I stopped my pacing, trying to quiet my rage, but I only grew angrier. I clutched the pyxis so hard that the corners cut the palm of my hand. "Wife, you have taken part in deceiving me! Do you deny it?"

Bethesda made no answer.

"You have deliberately deceived me! Do you deny it?" "Mother-" said Diana, clutching at Bethesda's arm. Bethesda covered the girl's face and pulled Diana against her breast to quiet her. "Do you deny it?" I shouted.

Bethesda looked steadily into my eyes, shrewd and unflappable to the last. "No, husband. I do not deny it." "You took part in deceiving me?"

"Yes."

We stared at each other for a long moment. Bethesda never blinked. I threw the pyxis on the floor and left the room in a rage. My shouting had roused Belbo, who rushed after me as I raced out the door and up the night-dark street.

The polite manner of knocking on a door is with the foot, but that night I used my fist to bang on Clodia's door. The banging reverberated in the still night air, loud enough to wake neighbors, I thought, but the slaves took a long time to answer. Did the noise frighten them, or did they simply think me rude? At last a slotted peephole slid open and two eyes peered out. Even in the darkness I recognized them by the single brow above them.

"I want to see your mistress, Barnabas."

"It's late. You can see her tomorrow at the trial."

"No, I must see her tonight."

The eyes studied me dispassionately. I realized how I must look, wearing my sleeping tunic, my hair mussed. The peephole closed. I paced back and forth on the narrow doorstep while Belbo stood in the street behind me, yawning and blinking.

At last the door opened.
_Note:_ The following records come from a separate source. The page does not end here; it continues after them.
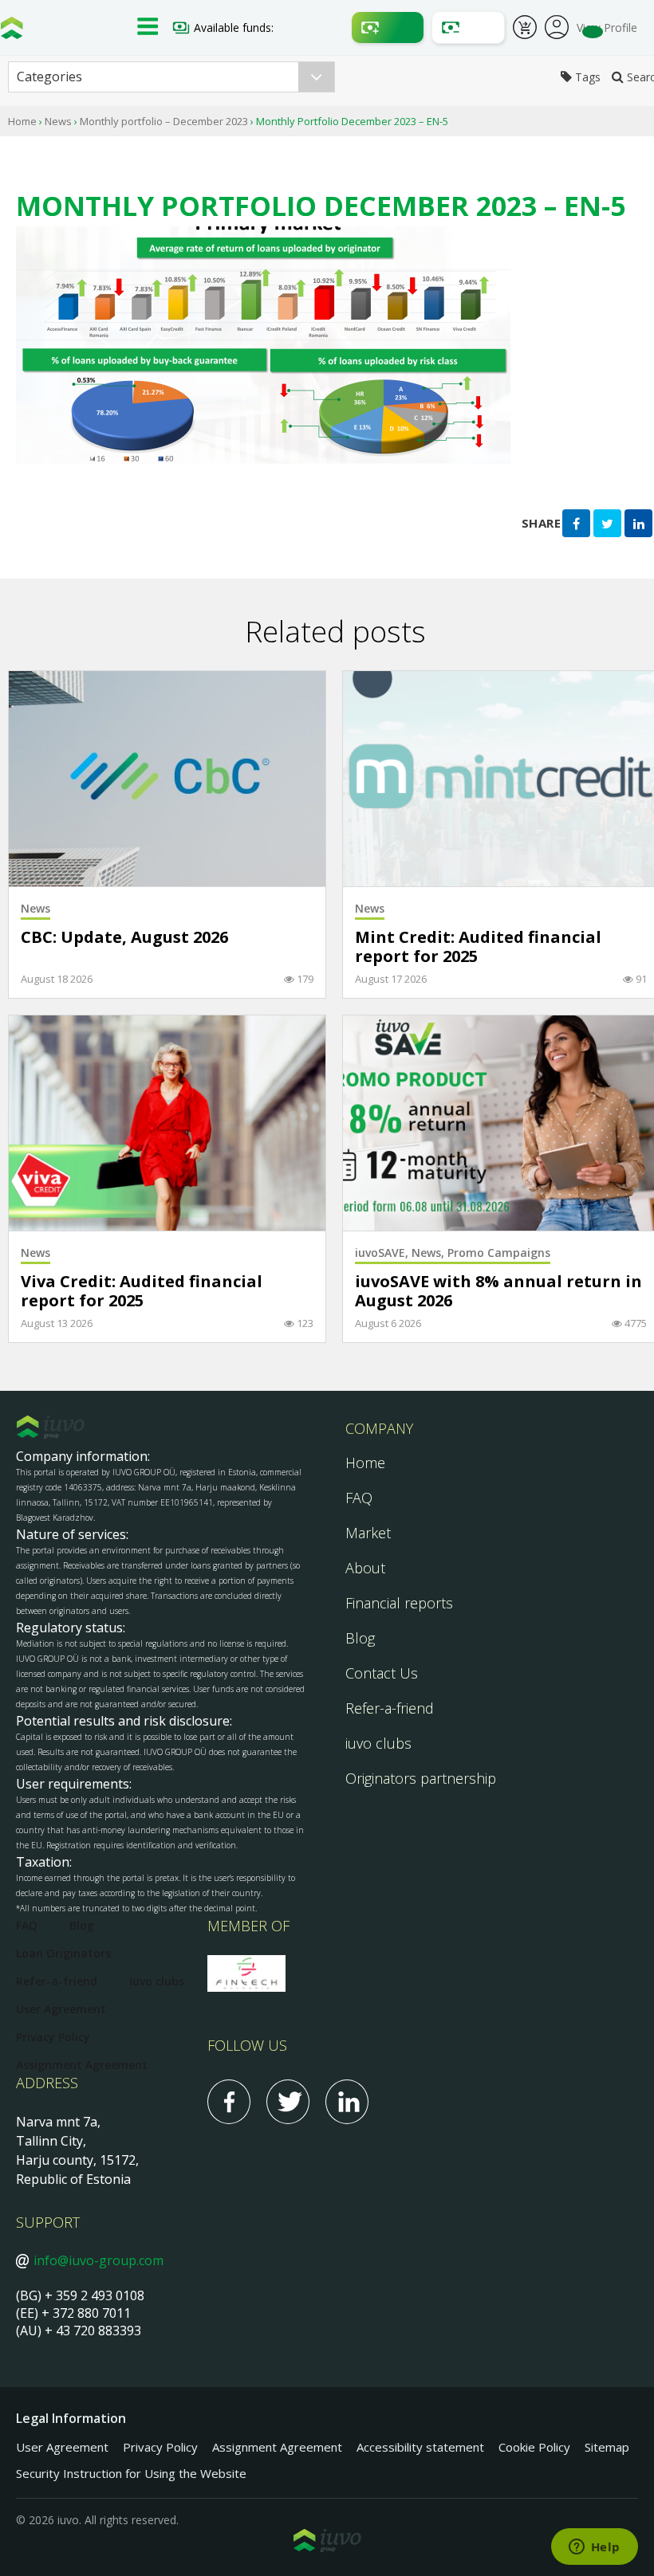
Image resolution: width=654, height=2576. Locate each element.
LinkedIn (346, 2101)
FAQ (358, 1497)
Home (22, 121)
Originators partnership (420, 1778)
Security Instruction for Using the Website (131, 2473)
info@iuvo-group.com (98, 2260)
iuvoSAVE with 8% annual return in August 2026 (498, 1291)
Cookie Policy (534, 2447)
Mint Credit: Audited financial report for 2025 (478, 947)
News (58, 121)
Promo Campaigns (498, 1252)
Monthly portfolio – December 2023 (164, 121)
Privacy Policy (53, 2036)
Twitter (287, 2101)
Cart (525, 29)
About (365, 1567)
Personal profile (557, 25)
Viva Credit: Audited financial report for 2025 (141, 1291)
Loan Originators (63, 1953)
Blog (360, 1637)
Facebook (228, 2101)
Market (368, 1532)
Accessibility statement (420, 2447)
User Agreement (61, 2008)
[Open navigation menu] (147, 28)
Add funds (388, 27)
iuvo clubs (378, 1743)
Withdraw (468, 27)
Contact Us (381, 1673)
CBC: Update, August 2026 (124, 938)
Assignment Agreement (82, 2064)
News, (429, 1252)
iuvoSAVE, (383, 1252)
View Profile (607, 27)
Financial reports (399, 1602)
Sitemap (607, 2447)
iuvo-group (12, 32)
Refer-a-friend (389, 1708)
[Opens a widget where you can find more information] (594, 2548)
I slipped inside, but Barnabas closed the door in Belbo's face.

He led me through the foyer, down the steps and across the garden By the light of a few low-burning lamps I was able to see that the garden was not entirely deserted. Coupled figures moved and whispered in the shadows. Suddenly, like a fawn in the forest, a naked girl went running across our path, taking great bounding strides. It was the girl who had dined with Senator Fufius. She turned her head and gave a startled laugh as she passed, then vanished. A moment later Fufius, naked and drunk, went chasing after her.